- Try it: Look for the string "Task" in the material below. Copy every line where you find it.

- Data:
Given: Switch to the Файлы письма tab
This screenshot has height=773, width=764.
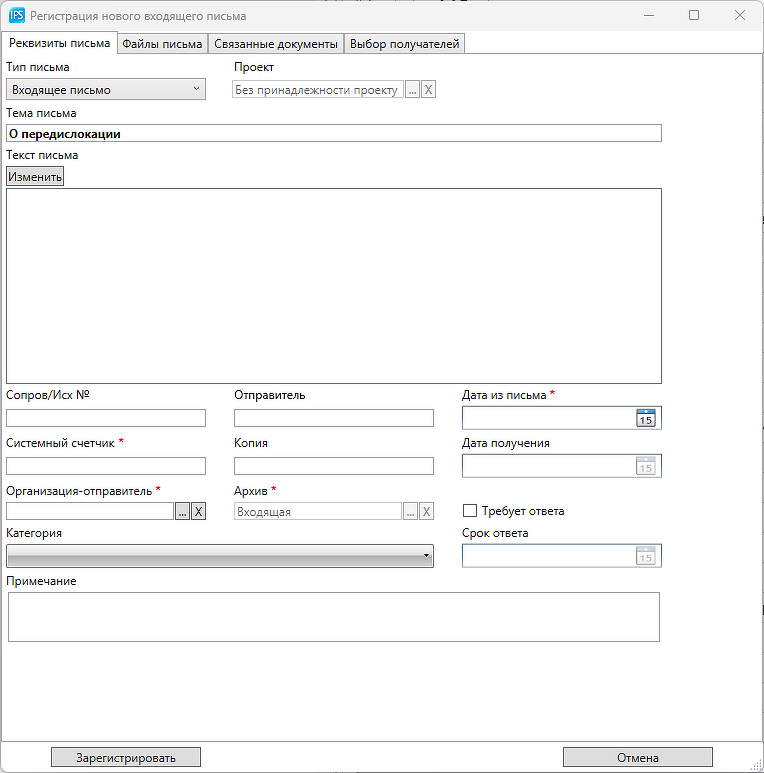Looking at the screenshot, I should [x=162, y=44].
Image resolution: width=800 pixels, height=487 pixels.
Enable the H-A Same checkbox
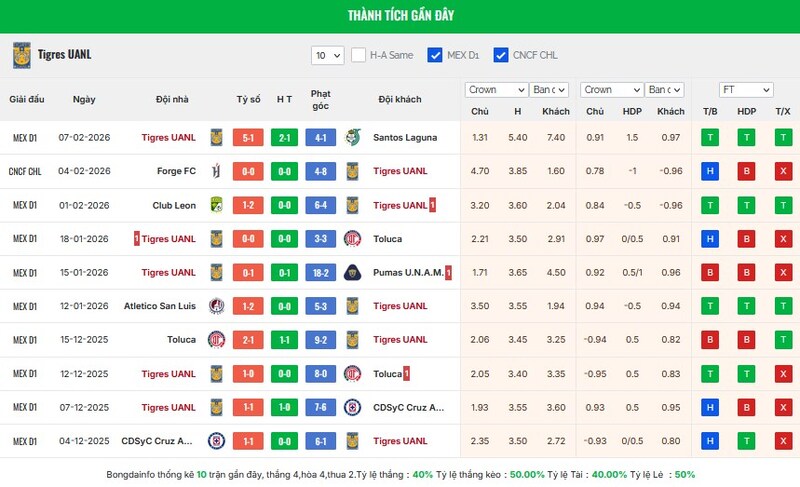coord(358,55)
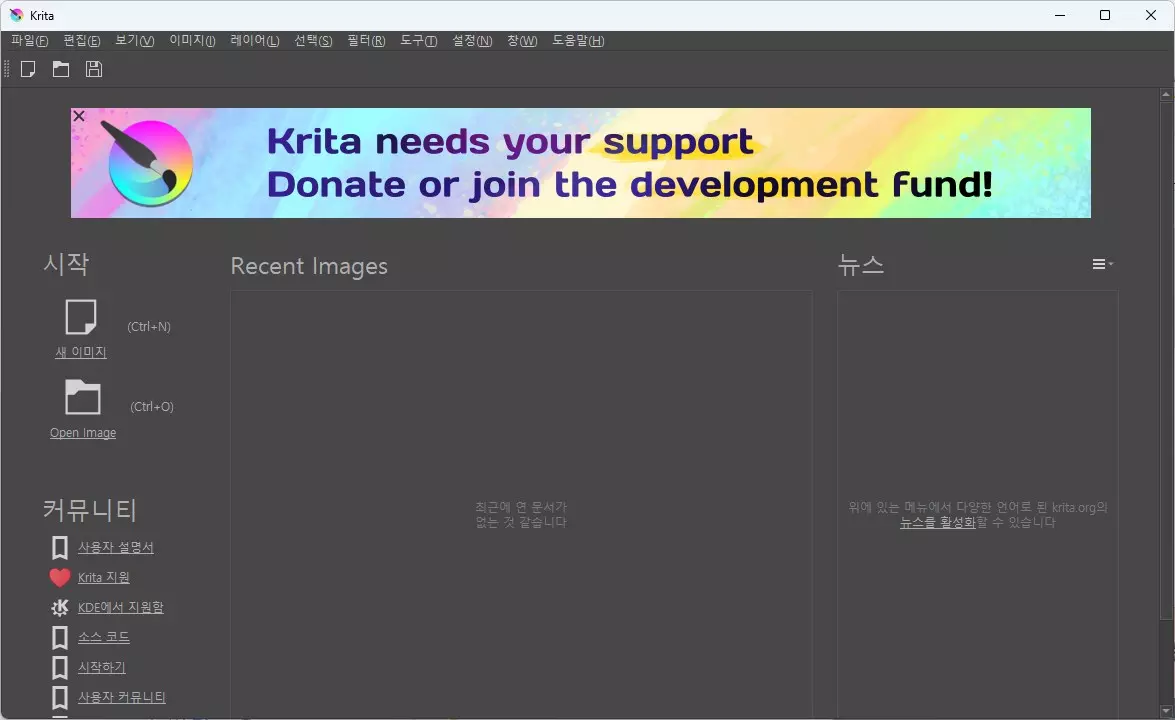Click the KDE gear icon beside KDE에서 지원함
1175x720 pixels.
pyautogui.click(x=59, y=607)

...

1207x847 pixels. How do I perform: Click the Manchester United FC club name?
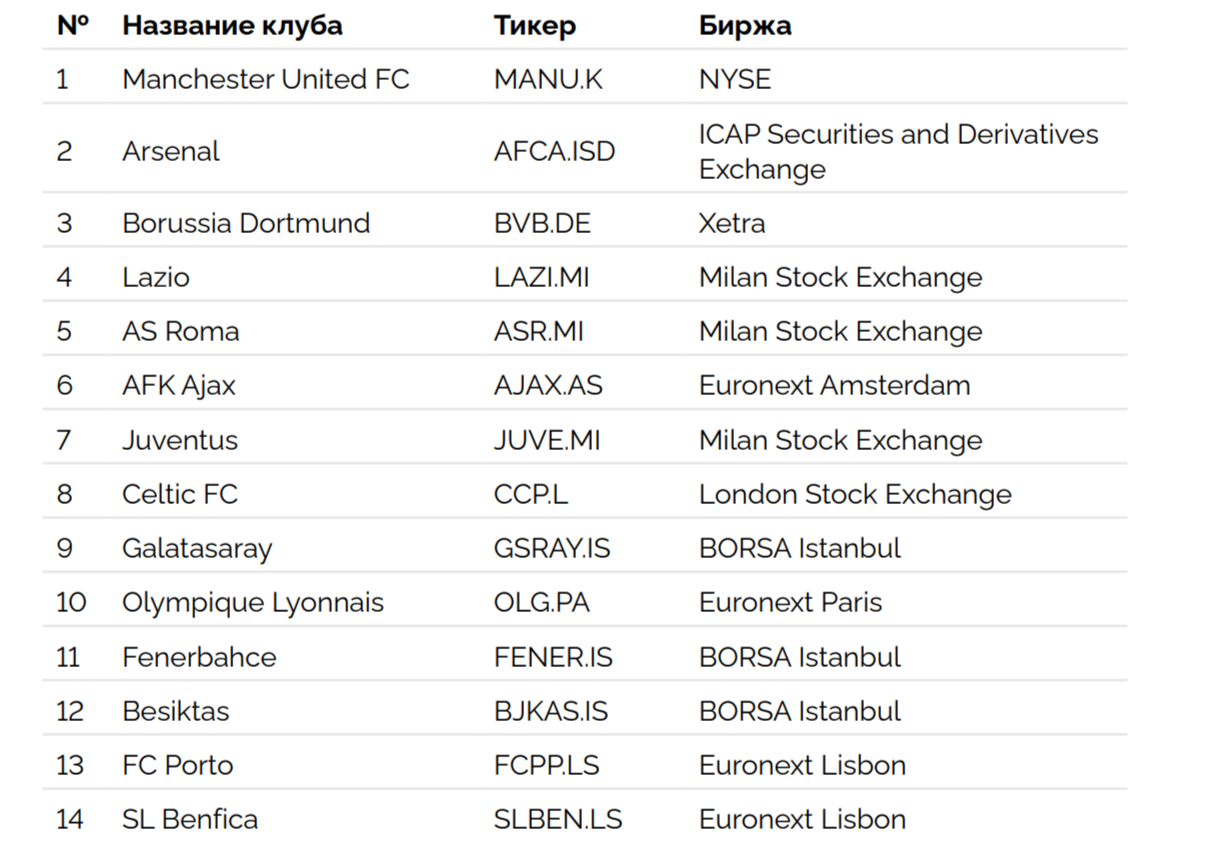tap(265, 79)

---

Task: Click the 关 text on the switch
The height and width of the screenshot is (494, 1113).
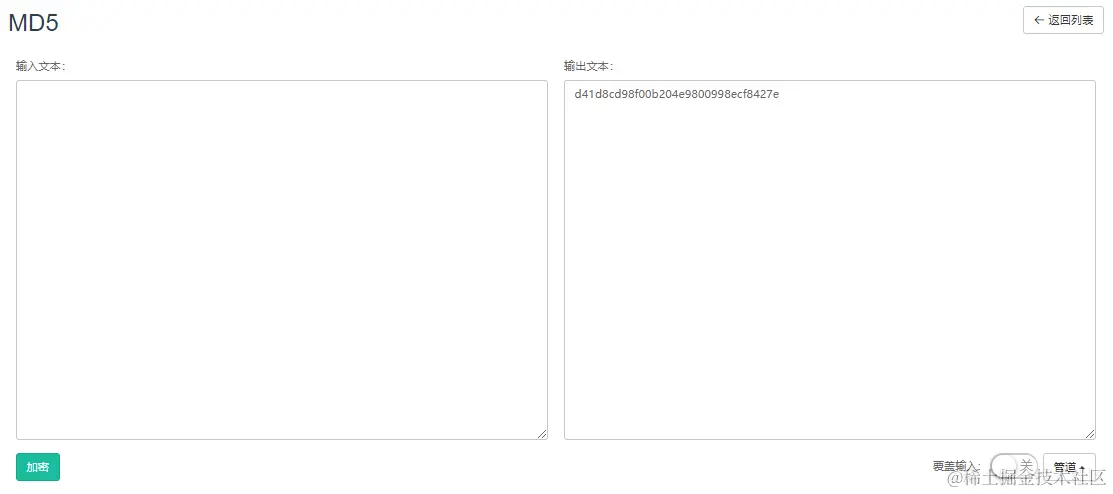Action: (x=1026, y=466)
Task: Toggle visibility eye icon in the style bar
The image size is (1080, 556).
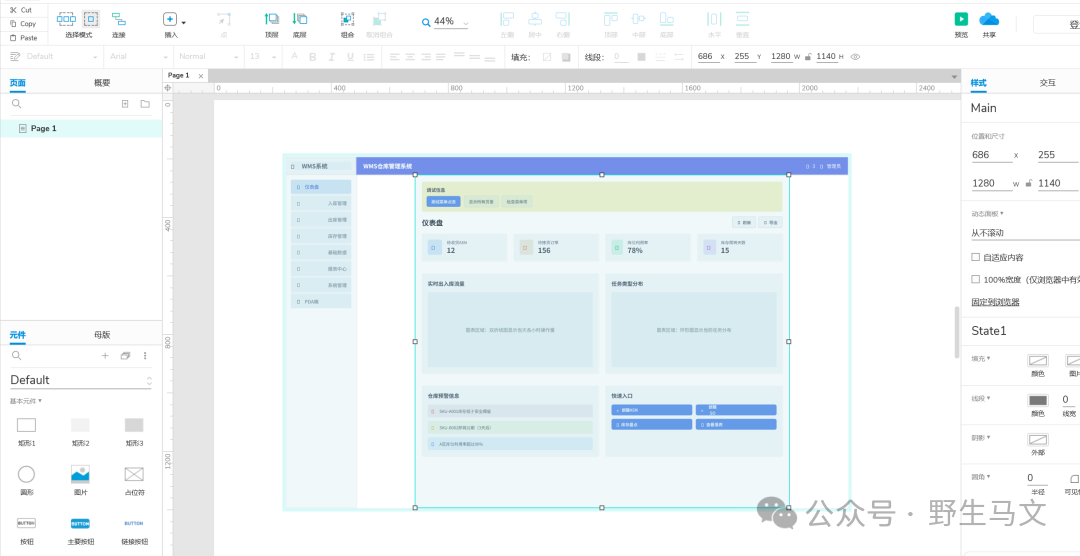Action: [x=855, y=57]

- Response to this exercise:
Task: Click the 关 text on the switch
Task: Toggle visibility eye icon in the style bar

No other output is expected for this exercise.